## Instructions to follow
Check each line of the entries below for the word "José", then report how many have it, with no other words.

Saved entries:
== Segment start ==

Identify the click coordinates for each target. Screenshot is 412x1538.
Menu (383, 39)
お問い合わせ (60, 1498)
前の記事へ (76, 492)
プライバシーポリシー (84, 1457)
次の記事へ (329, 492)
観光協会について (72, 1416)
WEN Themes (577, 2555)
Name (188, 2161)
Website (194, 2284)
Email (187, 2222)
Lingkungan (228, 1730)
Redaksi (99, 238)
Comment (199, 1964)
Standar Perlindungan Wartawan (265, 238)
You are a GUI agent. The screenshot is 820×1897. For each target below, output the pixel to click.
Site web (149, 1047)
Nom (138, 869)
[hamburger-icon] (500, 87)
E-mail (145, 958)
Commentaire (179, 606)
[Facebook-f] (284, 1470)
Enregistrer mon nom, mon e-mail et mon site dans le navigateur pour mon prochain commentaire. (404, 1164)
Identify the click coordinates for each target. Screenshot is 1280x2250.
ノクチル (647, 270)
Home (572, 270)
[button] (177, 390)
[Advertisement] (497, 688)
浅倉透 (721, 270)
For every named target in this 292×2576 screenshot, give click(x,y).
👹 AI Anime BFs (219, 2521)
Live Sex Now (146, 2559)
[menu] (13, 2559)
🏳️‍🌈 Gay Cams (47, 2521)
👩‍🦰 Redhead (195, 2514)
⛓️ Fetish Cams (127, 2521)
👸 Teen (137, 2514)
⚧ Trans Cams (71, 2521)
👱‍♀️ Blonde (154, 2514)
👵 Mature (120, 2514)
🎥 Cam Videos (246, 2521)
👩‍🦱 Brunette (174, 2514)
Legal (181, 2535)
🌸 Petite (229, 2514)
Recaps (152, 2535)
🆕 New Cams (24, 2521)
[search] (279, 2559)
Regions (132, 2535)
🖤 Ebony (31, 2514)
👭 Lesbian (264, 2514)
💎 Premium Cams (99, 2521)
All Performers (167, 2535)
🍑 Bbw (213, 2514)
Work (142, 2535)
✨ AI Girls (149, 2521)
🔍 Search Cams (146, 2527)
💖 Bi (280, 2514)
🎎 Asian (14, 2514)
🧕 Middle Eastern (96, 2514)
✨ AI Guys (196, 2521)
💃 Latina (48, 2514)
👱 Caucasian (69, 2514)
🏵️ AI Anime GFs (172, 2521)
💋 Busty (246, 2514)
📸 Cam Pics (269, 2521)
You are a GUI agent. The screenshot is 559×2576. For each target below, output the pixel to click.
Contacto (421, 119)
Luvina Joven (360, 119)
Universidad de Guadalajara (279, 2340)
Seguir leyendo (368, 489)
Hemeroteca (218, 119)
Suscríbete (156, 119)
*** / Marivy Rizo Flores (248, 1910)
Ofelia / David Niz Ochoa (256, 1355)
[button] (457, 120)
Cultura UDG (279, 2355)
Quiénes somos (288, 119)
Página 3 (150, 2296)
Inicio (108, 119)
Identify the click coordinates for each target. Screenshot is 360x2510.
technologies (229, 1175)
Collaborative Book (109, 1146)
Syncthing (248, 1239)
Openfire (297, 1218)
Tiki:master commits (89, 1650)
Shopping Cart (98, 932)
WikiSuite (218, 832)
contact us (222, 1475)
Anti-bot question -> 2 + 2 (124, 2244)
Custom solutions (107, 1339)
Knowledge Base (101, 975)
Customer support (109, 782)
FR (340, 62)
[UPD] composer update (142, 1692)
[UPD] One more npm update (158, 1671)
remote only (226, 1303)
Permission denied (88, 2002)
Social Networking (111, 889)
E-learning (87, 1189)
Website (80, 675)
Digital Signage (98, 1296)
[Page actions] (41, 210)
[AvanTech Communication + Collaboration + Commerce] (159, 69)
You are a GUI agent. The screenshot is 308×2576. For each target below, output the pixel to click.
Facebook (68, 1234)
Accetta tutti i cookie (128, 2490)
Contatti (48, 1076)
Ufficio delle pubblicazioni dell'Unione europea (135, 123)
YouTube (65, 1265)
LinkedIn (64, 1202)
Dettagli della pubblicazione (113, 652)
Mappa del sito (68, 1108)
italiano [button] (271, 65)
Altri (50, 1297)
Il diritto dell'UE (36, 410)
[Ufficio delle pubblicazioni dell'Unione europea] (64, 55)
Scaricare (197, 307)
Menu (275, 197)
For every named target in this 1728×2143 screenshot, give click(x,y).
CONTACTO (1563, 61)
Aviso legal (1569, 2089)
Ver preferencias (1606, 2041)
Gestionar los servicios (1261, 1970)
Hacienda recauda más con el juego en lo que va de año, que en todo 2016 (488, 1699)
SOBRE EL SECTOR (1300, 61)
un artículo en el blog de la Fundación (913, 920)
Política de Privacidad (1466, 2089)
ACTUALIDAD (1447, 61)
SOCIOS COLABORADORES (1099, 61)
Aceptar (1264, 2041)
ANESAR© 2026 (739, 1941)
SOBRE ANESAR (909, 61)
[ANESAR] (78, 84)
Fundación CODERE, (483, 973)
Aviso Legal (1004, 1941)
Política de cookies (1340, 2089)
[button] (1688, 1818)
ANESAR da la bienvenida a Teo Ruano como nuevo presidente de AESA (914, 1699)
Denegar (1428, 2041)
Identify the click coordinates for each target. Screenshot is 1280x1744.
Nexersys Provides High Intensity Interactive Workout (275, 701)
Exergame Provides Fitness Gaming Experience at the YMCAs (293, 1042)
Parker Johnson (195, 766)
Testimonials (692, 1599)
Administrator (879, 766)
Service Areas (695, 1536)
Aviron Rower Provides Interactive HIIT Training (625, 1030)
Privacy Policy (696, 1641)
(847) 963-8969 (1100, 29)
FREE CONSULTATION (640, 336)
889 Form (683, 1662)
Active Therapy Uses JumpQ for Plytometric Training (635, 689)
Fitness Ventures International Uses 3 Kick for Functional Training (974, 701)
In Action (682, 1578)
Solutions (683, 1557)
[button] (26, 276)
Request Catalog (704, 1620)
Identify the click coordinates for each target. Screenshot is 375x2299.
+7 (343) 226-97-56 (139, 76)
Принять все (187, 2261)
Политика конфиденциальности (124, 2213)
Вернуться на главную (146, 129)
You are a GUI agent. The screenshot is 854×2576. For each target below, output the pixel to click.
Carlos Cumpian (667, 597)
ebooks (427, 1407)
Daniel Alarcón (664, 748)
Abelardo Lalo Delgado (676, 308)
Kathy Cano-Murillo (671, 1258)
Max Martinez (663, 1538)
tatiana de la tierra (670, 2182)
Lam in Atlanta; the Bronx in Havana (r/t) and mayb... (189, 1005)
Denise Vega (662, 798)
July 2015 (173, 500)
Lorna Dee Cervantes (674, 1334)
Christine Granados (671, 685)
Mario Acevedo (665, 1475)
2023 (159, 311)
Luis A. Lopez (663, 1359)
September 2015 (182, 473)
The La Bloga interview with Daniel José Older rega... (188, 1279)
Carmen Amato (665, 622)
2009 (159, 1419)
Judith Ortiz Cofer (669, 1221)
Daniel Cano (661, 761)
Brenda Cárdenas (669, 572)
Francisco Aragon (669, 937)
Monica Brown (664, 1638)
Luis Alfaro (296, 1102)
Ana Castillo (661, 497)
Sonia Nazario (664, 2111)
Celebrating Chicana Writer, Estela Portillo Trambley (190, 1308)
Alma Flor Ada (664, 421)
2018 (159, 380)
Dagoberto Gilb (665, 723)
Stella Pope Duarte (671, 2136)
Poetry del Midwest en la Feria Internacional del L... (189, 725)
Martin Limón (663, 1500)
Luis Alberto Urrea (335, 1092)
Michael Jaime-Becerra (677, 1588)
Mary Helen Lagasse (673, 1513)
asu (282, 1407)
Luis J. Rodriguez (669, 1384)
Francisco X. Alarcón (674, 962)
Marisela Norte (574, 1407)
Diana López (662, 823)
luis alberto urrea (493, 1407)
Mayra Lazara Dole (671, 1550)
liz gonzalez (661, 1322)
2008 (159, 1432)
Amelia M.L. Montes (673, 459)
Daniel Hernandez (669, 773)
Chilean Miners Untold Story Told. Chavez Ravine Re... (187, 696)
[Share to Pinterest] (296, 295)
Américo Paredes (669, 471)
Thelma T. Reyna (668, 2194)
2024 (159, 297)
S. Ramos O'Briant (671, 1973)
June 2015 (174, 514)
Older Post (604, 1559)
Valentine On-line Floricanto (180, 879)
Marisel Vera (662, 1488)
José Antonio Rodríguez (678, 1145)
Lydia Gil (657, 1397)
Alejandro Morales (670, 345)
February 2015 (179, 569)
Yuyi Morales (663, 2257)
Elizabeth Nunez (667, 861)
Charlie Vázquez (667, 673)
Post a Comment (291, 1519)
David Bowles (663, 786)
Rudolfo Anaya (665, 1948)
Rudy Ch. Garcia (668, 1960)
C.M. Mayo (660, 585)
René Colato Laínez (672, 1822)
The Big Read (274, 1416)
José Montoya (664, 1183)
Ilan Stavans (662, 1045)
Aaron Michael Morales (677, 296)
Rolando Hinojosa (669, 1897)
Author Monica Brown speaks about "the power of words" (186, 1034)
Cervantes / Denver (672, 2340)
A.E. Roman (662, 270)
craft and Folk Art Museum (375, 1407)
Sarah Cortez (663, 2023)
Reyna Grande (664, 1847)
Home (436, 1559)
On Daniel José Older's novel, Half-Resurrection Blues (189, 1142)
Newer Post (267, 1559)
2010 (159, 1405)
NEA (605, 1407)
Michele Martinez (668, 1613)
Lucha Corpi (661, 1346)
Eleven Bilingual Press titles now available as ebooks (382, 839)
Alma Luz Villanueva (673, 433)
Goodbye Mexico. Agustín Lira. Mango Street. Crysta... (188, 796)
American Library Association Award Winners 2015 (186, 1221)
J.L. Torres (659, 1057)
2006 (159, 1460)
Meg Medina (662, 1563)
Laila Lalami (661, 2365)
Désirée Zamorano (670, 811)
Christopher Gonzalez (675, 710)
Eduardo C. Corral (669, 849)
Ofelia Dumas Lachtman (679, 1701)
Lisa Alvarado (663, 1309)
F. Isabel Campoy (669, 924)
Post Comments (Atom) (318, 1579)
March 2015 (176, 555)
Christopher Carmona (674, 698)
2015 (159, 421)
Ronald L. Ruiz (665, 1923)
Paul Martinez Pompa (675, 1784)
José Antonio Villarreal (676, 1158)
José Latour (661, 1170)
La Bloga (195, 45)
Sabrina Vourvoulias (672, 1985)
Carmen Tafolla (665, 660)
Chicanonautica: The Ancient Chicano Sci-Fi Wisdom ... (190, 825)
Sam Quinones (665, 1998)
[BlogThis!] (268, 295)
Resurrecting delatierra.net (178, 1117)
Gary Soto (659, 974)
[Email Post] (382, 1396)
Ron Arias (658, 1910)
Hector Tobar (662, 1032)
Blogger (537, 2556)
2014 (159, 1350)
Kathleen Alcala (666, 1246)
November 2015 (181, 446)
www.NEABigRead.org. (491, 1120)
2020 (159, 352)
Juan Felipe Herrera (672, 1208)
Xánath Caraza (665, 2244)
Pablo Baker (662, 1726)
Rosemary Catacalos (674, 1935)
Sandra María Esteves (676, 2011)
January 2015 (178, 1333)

== Segment end ==

## Output
6